Task to carry out: Working from the records below, repeat exactly the lines starting at the line that contains "Task: Open the" and ending at the line that contains "Task: Show the 30分 chart tab", inclusive.

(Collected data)
+--

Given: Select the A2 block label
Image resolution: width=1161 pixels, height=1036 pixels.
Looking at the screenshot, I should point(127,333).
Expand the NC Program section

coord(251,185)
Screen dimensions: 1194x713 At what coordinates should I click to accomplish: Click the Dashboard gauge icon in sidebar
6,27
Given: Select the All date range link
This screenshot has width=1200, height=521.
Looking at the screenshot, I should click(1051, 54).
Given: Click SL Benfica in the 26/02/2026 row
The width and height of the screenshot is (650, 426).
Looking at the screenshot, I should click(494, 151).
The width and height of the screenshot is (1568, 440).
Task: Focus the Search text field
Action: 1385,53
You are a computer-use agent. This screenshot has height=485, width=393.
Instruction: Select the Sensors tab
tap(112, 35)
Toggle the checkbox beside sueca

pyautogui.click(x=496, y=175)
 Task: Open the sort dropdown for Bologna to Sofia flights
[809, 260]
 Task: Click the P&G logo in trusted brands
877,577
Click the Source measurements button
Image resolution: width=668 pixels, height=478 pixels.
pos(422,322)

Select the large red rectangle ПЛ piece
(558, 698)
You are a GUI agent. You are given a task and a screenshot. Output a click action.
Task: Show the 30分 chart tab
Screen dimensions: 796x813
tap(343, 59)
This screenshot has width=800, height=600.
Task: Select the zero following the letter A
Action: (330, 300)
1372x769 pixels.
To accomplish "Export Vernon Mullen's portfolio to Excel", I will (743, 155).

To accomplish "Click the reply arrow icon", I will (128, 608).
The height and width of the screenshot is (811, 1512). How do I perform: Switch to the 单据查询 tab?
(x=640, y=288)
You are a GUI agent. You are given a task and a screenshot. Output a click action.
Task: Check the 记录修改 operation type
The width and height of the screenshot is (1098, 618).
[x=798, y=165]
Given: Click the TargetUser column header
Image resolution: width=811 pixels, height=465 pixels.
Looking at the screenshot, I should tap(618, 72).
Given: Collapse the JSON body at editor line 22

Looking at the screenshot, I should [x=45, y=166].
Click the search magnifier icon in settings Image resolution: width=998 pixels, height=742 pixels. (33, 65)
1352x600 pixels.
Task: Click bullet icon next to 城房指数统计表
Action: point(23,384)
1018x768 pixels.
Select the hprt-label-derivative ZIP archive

+--

Solution:
 Task: Open the sort dropdown for Bologna to Sofia flights
[809, 260]
 Task: Click the P&G logo in trusted brands
877,577
Click the Source measurements button
Image resolution: width=668 pixels, height=478 pixels.
pos(422,322)

Select the large red rectangle ПЛ piece
(558, 698)
You are a GUI agent. You are given a task and a screenshot. Output a click action.
Task: Show the 30分 chart tab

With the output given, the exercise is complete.